PROBLEM DETAILS: Translate the sentence "The case will be appealed to the Texas Supreme Court." from the passage on the Texas high-speed rail project into Spanish.

QUOTED PASSAGE:
Learning from California’s cost overruns, Texas’s Train Trippers have long vowed not to use any federal, state, or local tax money for construction. But they’ve sometimes let slip their true intentions. Ron Kirk, a former mayor of Dallas who has been employed by TCR, has admitted the group would “aggressively pursue” federal loans for the project. Government loans are often forgiven or forgotten, with taxpayers left holding the bag.

This year, the coronavirus stimulus money also created a possible avenue to federal funds for this project. In April, Drayton McLane, the chairman of Texas Central, wrote that “between the Japanese government funding and the monies we hope to receive from President Trump’s infrastructure stimulus through the Department of Transportation, along with private equity” he hoped construction could begin later this year. There’s also the chance of funds coming from any infrastructure bill passed by Congress.

The court case allowing Texas Central the right of eminent domain to lay its tracks is highly controversial.

“If ever there was a ruling that created ‘the Wild, Wild, West’ of eminent domain authority, this is it,” said Blake Beckham, an attorney for landowners opposing the railroad. Justice Nora Longoria reversed a lower court ruling and decided that Texas Central was both a railroad company and an interurban electric railway, despite operating no trains yet.

Beckham said the ruling creates a dangerous precedent that would allow anybody paying $300 in fees to immediately obtain the extraordinary power of eminent domain by simply filing papers with the Texas Secretary of State and declaring they were running a railroad. The case will be appealed to the Texas Supreme Court.

In the meantime, some Texas officials are trying to stop the use of any federal funds to prop up TCR’s railroad scheme. Congressman Kevin Brady, the former chairman of the House Ways and Means Committee, says “crucial taxpayer resources should be wholly focused on solving our current public health crisis. Given the concrete reality that TCR’s project now has zero chance of ever materializing, no more federal taxpayer resources should be wasted on this.”

Over a century ago, the famous con man George C. Parker “sold” the Brooklyn Bridge to several gullible people, even though he didn’t own it. He would say: “Have I got a bridge for you.” Today, the truly gullible are being lured by those with a new sales pitch: “Boy, have I got a high-speed rail line for you.”

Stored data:
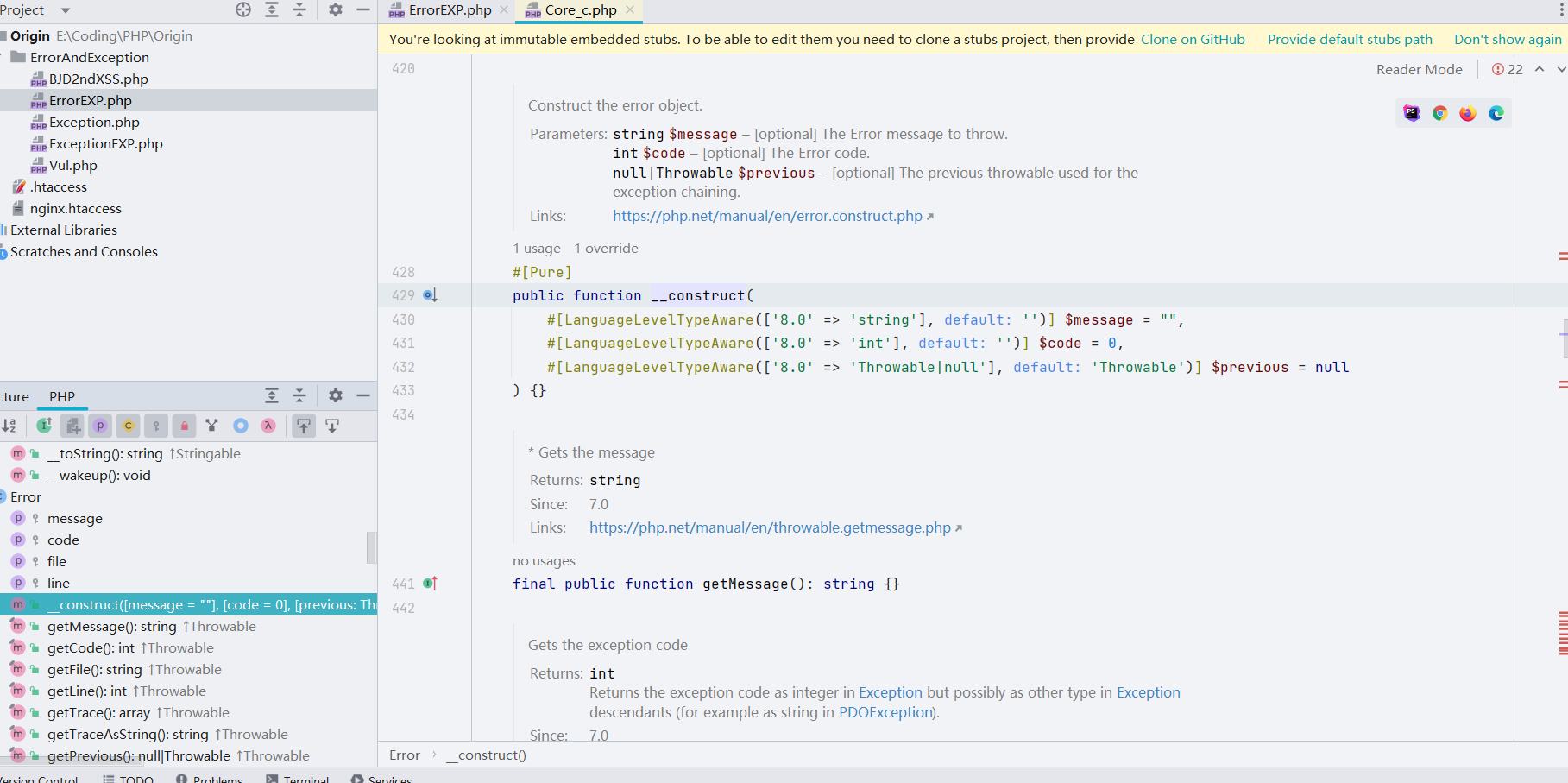Toggle show lambdas filter in Structure
Viewport: 1568px width, 783px height.
pos(268,426)
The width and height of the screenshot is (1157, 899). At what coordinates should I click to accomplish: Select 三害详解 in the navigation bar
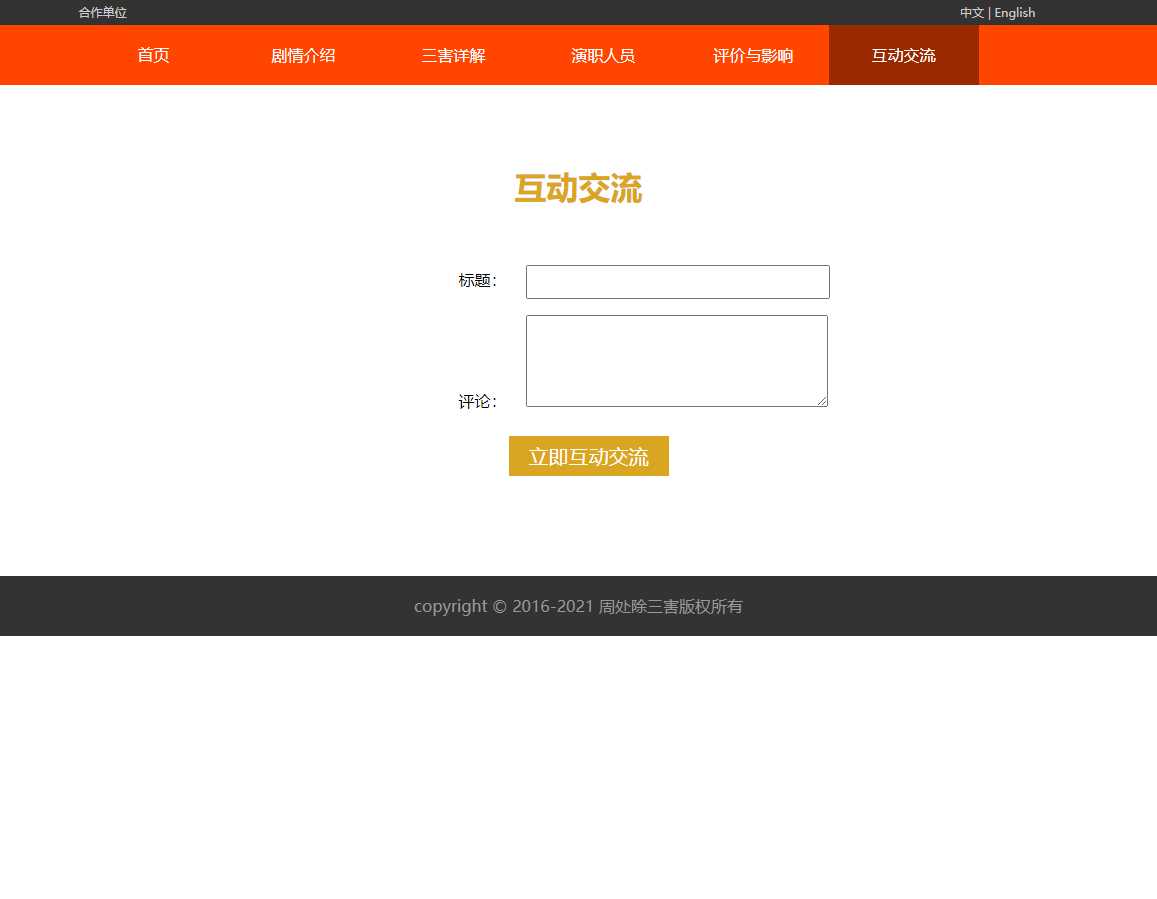(x=453, y=55)
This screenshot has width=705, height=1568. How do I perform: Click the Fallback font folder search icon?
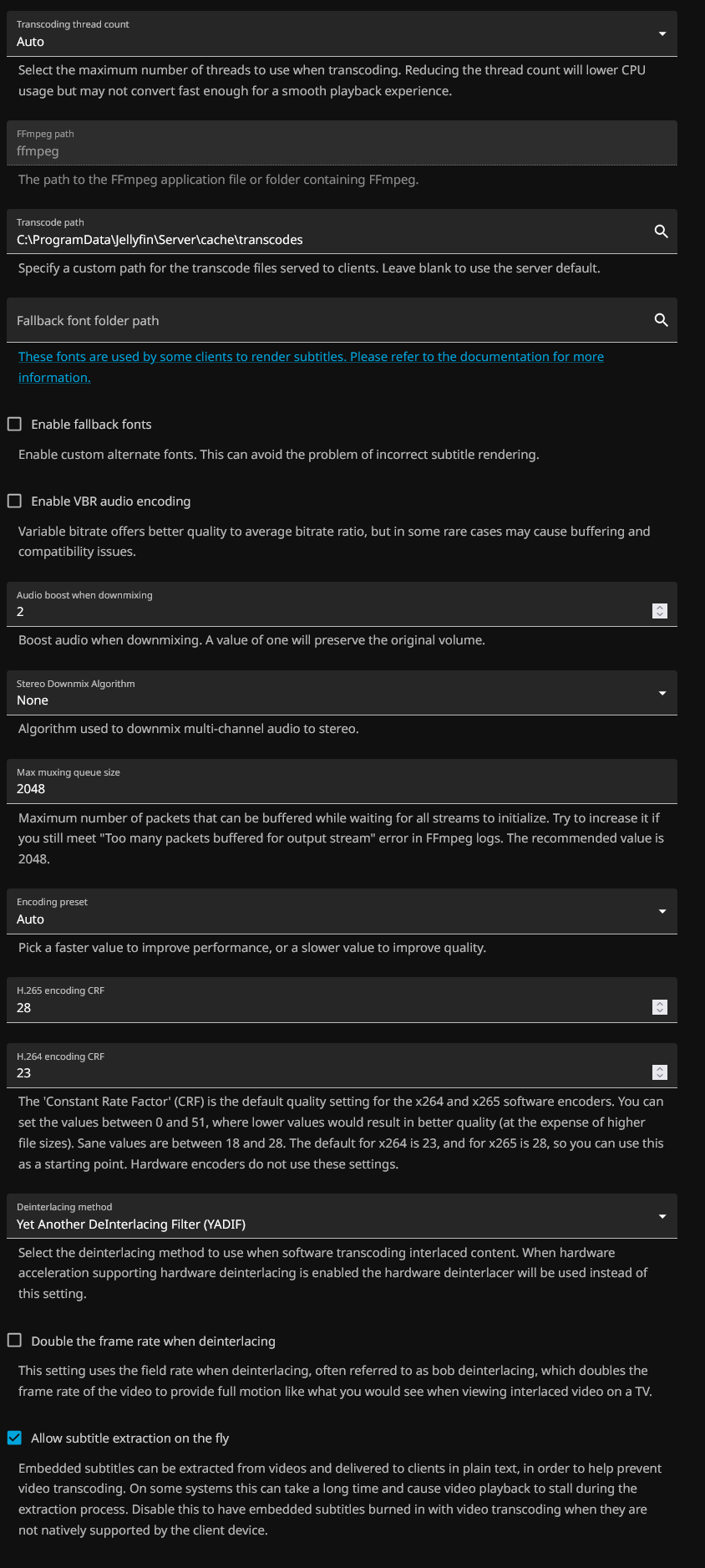coord(661,320)
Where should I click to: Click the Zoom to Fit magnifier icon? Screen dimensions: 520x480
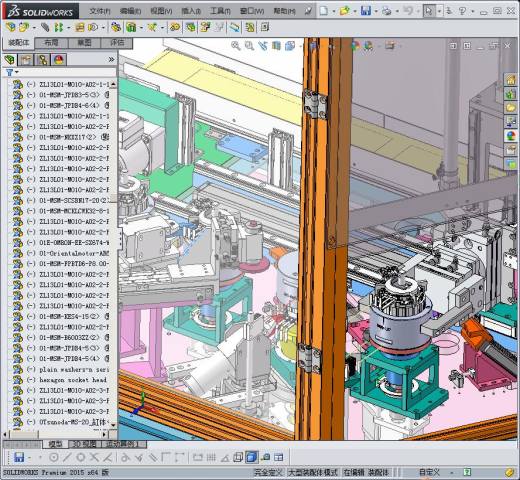(x=236, y=46)
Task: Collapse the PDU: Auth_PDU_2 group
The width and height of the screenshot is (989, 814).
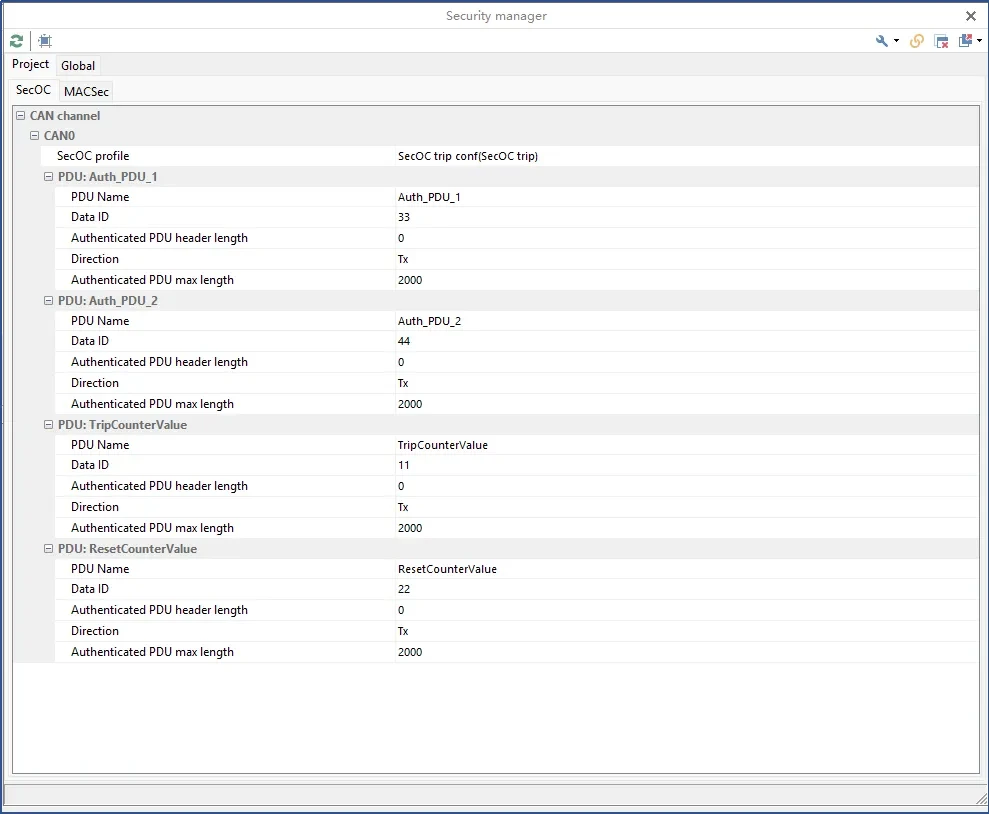Action: [x=49, y=301]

ANSWER FOR THE TASK: El caso será apelado ante la Corte Suprema de Texas.